### Task directions
Since only part of the records is wanted, repeat exactly the lines from the one containing "ELEGI TU OBRA (1123, 406)" through the last line, both included.
Start of Working data
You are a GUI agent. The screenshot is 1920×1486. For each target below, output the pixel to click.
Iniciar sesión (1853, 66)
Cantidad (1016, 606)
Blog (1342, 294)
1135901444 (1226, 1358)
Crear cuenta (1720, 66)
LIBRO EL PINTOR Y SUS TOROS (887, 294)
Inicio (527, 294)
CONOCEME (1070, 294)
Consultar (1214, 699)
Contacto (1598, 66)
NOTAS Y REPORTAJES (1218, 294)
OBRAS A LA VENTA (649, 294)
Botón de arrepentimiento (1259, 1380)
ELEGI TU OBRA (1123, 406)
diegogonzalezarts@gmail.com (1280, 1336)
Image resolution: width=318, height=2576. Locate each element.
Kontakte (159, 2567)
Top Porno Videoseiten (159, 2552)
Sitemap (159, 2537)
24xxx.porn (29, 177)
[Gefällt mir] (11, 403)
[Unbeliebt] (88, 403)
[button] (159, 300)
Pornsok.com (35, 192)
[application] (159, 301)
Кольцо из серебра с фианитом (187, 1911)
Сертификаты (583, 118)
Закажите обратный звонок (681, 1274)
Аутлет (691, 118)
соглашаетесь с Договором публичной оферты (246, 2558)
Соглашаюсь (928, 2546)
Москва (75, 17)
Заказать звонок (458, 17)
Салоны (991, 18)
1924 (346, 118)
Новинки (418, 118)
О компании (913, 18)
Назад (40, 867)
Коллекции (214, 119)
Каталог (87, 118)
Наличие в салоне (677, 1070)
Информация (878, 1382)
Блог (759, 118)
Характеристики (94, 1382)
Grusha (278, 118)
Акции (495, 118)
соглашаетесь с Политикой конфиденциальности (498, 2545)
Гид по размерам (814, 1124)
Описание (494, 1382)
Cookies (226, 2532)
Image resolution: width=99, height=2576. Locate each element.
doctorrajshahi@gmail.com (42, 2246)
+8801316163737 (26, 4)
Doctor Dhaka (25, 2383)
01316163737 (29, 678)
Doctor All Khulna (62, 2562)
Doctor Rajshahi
End of Working data
### Your response
ELEGI TU OBRA (1123, 406)
diegogonzalezarts@gmail.com (1280, 1336)
Image resolution: width=318, height=2576. Locate each element.
Kontakte (159, 2567)
Top Porno Videoseiten (159, 2552)
Sitemap (159, 2537)
24xxx.porn (29, 177)
[Gefällt mir] (11, 403)
[Unbeliebt] (88, 403)
[button] (159, 300)
Pornsok.com (35, 192)
[application] (159, 301)
Кольцо из серебра с фианитом (187, 1911)
Сертификаты (583, 118)
Закажите обратный звонок (681, 1274)
Аутлет (691, 118)
соглашаетесь с Договором публичной оферты (246, 2558)
Соглашаюсь (928, 2546)
Москва (75, 17)
Заказать звонок (458, 17)
Салоны (991, 18)
1924 (346, 118)
Новинки (418, 118)
О компании (913, 18)
Назад (40, 867)
Коллекции (214, 119)
Каталог (87, 118)
Наличие в салоне (677, 1070)
Информация (878, 1382)
Блог (759, 118)
Характеристики (94, 1382)
Grusha (278, 118)
Акции (495, 118)
соглашаетесь с Политикой конфиденциальности (498, 2545)
Гид по размерам (814, 1124)
Описание (494, 1382)
Cookies (226, 2532)
Image resolution: width=99, height=2576. Locate each element.
doctorrajshahi@gmail.com (42, 2246)
+8801316163737 (26, 4)
Doctor Dhaka (25, 2383)
01316163737 (29, 678)
Doctor All Khulna (62, 2562)
Doctor Rajshahi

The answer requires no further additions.